Saved data entries:
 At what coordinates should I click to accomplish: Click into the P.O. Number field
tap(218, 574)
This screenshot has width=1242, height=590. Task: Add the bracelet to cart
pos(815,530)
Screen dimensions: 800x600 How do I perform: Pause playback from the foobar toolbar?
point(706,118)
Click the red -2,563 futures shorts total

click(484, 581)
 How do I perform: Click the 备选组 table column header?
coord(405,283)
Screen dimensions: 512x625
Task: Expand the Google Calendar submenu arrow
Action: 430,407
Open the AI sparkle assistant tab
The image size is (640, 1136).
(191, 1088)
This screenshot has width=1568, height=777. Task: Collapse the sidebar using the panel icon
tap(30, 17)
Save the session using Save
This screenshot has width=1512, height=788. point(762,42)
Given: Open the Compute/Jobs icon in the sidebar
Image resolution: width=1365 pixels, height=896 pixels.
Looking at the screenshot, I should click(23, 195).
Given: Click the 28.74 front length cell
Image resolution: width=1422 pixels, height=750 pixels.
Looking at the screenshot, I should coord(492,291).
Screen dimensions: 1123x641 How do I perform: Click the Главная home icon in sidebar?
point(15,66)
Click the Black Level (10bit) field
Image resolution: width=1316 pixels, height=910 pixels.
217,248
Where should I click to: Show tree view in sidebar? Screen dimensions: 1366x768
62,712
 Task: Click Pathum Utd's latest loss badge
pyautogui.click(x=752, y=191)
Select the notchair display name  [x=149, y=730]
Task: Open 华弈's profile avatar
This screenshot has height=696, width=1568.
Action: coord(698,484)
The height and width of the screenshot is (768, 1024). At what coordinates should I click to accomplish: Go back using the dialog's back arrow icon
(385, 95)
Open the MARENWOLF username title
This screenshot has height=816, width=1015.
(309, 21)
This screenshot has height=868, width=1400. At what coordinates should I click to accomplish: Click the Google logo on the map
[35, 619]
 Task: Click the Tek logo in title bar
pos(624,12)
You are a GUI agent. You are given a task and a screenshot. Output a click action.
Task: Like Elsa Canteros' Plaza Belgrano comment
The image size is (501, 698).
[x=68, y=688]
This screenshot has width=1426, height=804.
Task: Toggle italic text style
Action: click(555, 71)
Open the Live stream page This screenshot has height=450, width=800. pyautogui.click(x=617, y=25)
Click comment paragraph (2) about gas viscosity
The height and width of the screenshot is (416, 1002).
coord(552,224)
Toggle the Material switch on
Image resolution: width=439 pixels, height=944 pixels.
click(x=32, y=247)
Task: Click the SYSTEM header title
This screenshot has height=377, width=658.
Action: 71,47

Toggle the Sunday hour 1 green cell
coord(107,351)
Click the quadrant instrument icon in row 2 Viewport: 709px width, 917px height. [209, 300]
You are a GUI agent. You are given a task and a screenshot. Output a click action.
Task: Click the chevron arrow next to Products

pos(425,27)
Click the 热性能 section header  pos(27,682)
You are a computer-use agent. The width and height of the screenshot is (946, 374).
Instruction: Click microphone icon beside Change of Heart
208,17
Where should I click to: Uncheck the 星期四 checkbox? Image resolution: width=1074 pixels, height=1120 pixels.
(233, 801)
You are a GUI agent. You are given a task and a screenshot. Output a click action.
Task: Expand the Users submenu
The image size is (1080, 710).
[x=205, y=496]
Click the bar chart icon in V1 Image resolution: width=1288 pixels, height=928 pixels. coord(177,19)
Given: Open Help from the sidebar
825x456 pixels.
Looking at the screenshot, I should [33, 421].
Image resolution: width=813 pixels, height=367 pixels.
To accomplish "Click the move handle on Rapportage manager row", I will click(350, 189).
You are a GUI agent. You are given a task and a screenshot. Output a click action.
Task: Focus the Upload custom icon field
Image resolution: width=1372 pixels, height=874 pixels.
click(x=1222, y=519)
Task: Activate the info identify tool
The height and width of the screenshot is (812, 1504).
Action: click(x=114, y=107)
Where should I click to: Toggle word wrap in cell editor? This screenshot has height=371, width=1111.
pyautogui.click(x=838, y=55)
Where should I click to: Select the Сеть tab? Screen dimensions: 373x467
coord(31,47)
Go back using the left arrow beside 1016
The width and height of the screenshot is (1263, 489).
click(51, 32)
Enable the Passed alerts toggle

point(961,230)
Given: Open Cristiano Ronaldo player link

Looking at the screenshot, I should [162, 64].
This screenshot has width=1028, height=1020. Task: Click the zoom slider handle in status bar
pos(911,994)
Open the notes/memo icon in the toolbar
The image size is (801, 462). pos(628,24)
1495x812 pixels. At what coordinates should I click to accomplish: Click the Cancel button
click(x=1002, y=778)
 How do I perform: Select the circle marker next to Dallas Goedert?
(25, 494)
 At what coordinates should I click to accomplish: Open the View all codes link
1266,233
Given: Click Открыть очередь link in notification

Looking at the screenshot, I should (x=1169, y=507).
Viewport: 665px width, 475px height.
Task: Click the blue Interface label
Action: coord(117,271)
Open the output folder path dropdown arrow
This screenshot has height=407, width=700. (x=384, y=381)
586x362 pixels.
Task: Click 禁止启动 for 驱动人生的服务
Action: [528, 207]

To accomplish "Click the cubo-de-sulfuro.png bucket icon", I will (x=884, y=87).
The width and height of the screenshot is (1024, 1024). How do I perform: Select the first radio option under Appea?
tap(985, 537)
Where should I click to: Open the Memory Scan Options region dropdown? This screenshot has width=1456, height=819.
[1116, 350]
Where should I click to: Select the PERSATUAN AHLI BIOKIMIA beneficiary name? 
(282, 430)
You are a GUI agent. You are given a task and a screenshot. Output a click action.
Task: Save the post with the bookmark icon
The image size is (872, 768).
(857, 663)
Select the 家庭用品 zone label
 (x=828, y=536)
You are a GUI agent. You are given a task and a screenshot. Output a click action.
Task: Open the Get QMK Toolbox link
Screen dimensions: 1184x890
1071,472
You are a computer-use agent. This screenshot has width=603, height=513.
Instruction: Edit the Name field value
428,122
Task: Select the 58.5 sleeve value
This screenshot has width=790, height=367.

◆ Work required
Line by line, retype all of the entries.

◆ Task output
 At what coordinates should I click to accomplish: Click into the P.O. Number field
tap(218, 574)
This screenshot has width=1242, height=590. Task: Add the bracelet to cart
pos(815,530)
Screen dimensions: 800x600 How do I perform: Pause playback from the foobar toolbar?
point(706,118)
Click the red -2,563 futures shorts total

click(484, 581)
 How do I perform: Click the 备选组 table column header?
coord(405,283)
Screen dimensions: 512x625
Task: Expand the Google Calendar submenu arrow
Action: 430,407
Open the AI sparkle assistant tab
The image size is (640, 1136).
(191, 1088)
This screenshot has width=1568, height=777. Task: Collapse the sidebar using the panel icon
tap(30, 17)
Save the session using Save
This screenshot has width=1512, height=788. point(762,42)
Given: Open the Compute/Jobs icon in the sidebar
Image resolution: width=1365 pixels, height=896 pixels.
Looking at the screenshot, I should click(23, 195).
Given: Click the 28.74 front length cell
Image resolution: width=1422 pixels, height=750 pixels.
Looking at the screenshot, I should coord(492,291).
Screen dimensions: 1123x641 How do I perform: Click the Главная home icon in sidebar?
point(15,66)
Click the Black Level (10bit) field
Image resolution: width=1316 pixels, height=910 pixels.
217,248
Where should I click to: Show tree view in sidebar? Screen dimensions: 1366x768
62,712
 Task: Click Pathum Utd's latest loss badge
pyautogui.click(x=752, y=191)
Select the notchair display name  [x=149, y=730]
Task: Open 华弈's profile avatar
This screenshot has height=696, width=1568.
Action: coord(698,484)
The height and width of the screenshot is (768, 1024). At what coordinates should I click to accomplish: Go back using the dialog's back arrow icon
(385, 95)
Open the MARENWOLF username title
This screenshot has height=816, width=1015.
(309, 21)
This screenshot has height=868, width=1400. At what coordinates should I click to accomplish: Click the Google logo on the map
[35, 619]
 Task: Click the Tek logo in title bar
pos(624,12)
You are a GUI agent. You are given a task and a screenshot. Output a click action.
Task: Like Elsa Canteros' Plaza Belgrano comment
The image size is (501, 698).
[x=68, y=688]
This screenshot has width=1426, height=804.
Task: Toggle italic text style
Action: click(555, 71)
Open the Live stream page This screenshot has height=450, width=800. pyautogui.click(x=617, y=25)
Click comment paragraph (2) about gas viscosity
The height and width of the screenshot is (416, 1002).
coord(552,224)
Toggle the Material switch on
Image resolution: width=439 pixels, height=944 pixels.
click(x=32, y=247)
Task: Click the SYSTEM header title
This screenshot has height=377, width=658.
Action: 71,47

Toggle the Sunday hour 1 green cell
coord(107,351)
Click the quadrant instrument icon in row 2 Viewport: 709px width, 917px height. [209, 300]
You are a GUI agent. You are given a task and a screenshot. Output a click action.
Task: Click the chevron arrow next to Products

pos(425,27)
Click the 热性能 section header  pos(27,682)
You are a computer-use agent. The width and height of the screenshot is (946, 374).
Instruction: Click microphone icon beside Change of Heart
208,17
Where should I click to: Uncheck the 星期四 checkbox? Image resolution: width=1074 pixels, height=1120 pixels.
(233, 801)
You are a GUI agent. You are given a task and a screenshot. Output a click action.
Task: Expand the Users submenu
The image size is (1080, 710).
[x=205, y=496]
Click the bar chart icon in V1 Image resolution: width=1288 pixels, height=928 pixels. coord(177,19)
Given: Open Help from the sidebar
825x456 pixels.
Looking at the screenshot, I should [33, 421].
Image resolution: width=813 pixels, height=367 pixels.
To accomplish "Click the move handle on Rapportage manager row", I will click(350, 189).
You are a GUI agent. You are given a task and a screenshot. Output a click action.
Task: Focus the Upload custom icon field
Image resolution: width=1372 pixels, height=874 pixels.
click(x=1222, y=519)
Task: Activate the info identify tool
The height and width of the screenshot is (812, 1504).
Action: click(x=114, y=107)
Where should I click to: Toggle word wrap in cell editor? This screenshot has height=371, width=1111.
pyautogui.click(x=838, y=55)
Where should I click to: Select the Сеть tab? Screen dimensions: 373x467
coord(31,47)
Go back using the left arrow beside 1016
The width and height of the screenshot is (1263, 489).
click(51, 32)
Enable the Passed alerts toggle

point(961,230)
Given: Open Cristiano Ronaldo player link

Looking at the screenshot, I should [162, 64].
This screenshot has width=1028, height=1020. Task: Click the zoom slider handle in status bar
pos(911,994)
Open the notes/memo icon in the toolbar
The image size is (801, 462). pos(628,24)
1495x812 pixels. At what coordinates should I click to accomplish: Click the Cancel button
click(x=1002, y=778)
 How do I perform: Select the circle marker next to Dallas Goedert?
(25, 494)
 At what coordinates should I click to accomplish: Open the View all codes link
1266,233
Given: Click Открыть очередь link in notification

Looking at the screenshot, I should (x=1169, y=507).
Viewport: 665px width, 475px height.
Task: Click the blue Interface label
Action: coord(117,271)
Open the output folder path dropdown arrow
This screenshot has height=407, width=700. (x=384, y=381)
586x362 pixels.
Task: Click 禁止启动 for 驱动人生的服务
Action: [528, 207]

To accomplish "Click the cubo-de-sulfuro.png bucket icon", I will (x=884, y=87).
The width and height of the screenshot is (1024, 1024). How do I perform: Select the first radio option under Appea?
tap(985, 537)
Where should I click to: Open the Memory Scan Options region dropdown? This screenshot has width=1456, height=819.
[1116, 350]
Where should I click to: Select the PERSATUAN AHLI BIOKIMIA beneficiary name? 
(282, 430)
You are a GUI agent. You are given a task and a screenshot. Output a click action.
Task: Save the post with the bookmark icon
The image size is (872, 768).
(857, 663)
Select the 家庭用品 zone label
 (x=828, y=536)
You are a GUI agent. You are given a task and a screenshot. Output a click action.
Task: Open the Get QMK Toolbox link
Screen dimensions: 1184x890
1071,472
You are a computer-use agent. This screenshot has width=603, height=513.
Instruction: Edit the Name field value
428,122
Task: Select the 58.5 sleeve value
This screenshot has width=790, height=367.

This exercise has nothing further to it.